Comprehensive Exam – Research Methods – Fall 2005

Be sure to answer all of the questions (A-D) and label your answers with the appropriate question letter.  Use concrete examples and be specific in your answers.  Avoid vagueness and explain your answers fully.

 

Section I.  General, Overall Methodological Considerations

A.  Different methods have different strengths, weaknesses, and appropriate uses.  Pick  3 methods from the bulleted list below and answer all 4 questions for each of the 3 methods you selected.

1.      Briefly describe this method.

2.      What are the strengths of this method? (Be sure your answer includes a discussion of relevant reliability and validity issues).

3.      What are the weaknesses of this method? (Be sure your answer includes a discussion of relevant reliability and validity issues).

4.      Describe a situation in which this method would provide the best approach to collecting data, and explain why.

5.      As examples, briefly describe one published piece of research for each the 3 methods you selected. Be sure you identify the study well enough for it to be verified (authors and or source/name of the study).

 

·        Face-to-face, one-on-one interviews with open-ended questions

·        Case Studies

·        Mailed questionnaires with closed ended questions

·        Experimental Method

·        Content Analysis

·        Participant Observation (PO) WITH the researcher identified

·        Ethnography with the researcher NOT identified

 

B.        Pick one of the bulleted passages below and  write an appropriate formal hypothesis that includes a predictive and testable relationship between two variables. For the hypothesis you write, indicate the independent variable by labeling it (I). Indicate the dependent variable by labeling it (D).  Explain how your hypothesis is both predictive and testable.

========================

Continue the research methods exam from the point where it ends.

Item position listing
========================

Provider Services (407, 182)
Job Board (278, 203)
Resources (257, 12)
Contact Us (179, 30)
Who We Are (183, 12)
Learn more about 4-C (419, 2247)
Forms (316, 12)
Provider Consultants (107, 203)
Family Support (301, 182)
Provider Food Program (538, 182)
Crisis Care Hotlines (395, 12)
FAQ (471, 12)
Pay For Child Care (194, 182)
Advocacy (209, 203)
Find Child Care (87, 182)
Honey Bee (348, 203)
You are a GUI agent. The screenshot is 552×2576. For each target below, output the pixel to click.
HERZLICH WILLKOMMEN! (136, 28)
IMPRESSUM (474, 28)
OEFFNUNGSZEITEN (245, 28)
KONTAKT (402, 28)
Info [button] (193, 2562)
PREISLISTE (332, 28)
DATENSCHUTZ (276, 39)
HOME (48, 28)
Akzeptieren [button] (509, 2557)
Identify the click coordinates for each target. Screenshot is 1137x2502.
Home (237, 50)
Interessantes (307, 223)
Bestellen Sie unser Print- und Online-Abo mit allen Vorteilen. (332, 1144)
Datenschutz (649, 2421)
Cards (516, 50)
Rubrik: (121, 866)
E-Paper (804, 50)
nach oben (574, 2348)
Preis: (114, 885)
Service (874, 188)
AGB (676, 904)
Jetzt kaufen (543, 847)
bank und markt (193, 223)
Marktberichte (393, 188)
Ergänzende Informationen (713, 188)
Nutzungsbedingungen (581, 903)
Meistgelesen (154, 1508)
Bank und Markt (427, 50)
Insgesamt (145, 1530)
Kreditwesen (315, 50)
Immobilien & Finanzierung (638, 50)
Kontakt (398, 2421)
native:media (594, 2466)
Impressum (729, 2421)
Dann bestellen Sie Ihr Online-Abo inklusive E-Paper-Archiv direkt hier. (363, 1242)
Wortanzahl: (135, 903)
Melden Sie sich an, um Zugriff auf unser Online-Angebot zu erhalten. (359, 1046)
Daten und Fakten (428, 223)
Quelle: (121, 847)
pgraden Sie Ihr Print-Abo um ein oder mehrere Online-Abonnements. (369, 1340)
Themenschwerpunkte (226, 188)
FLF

========================

**Output for this task:**
 

·        You suspect there might be a relationship between divorce and poverty.

 

 

Section II. Methodological Design Issues

C. Choose ONE of the bulleted statements below. Imagine a realistic research project that could investigate whether data support or challenge the statement you chose. Answer all four of the questions about the research project you imagined.

 

·        It has been suggested that the relatively lower salaries women are paid in the workplace are the result of choices that these women have made.

 

 

·        It has been suggested that the relatively lower salaries women are paid in the workplace are the result of institutionalized sexism.

 

1.      What will be your primary method for collecting data? Why?

 

2.       What validity issues will you need to address if you use this as your primary method?

 

3.      What reliability issues will you need to address if you use this as your primary method?  

 

4.       What type of sample would you construct? Why?

 

Section III. Measurement Issues in Methodology

D.  Tanya contended that, as a person ages, they become less satisfied with the tattoos that they have. She used the data in Table 1 to support his contention. Juan disagreed and argued that the age difference in this data is spurious and that the age of initial receipt of a tattoo is the real factor. He reanalyzed Tanya’s data (Table 2). (1) Based on the tables, who is correct?  (2) Explain and justify your answer both statistically and in your own words.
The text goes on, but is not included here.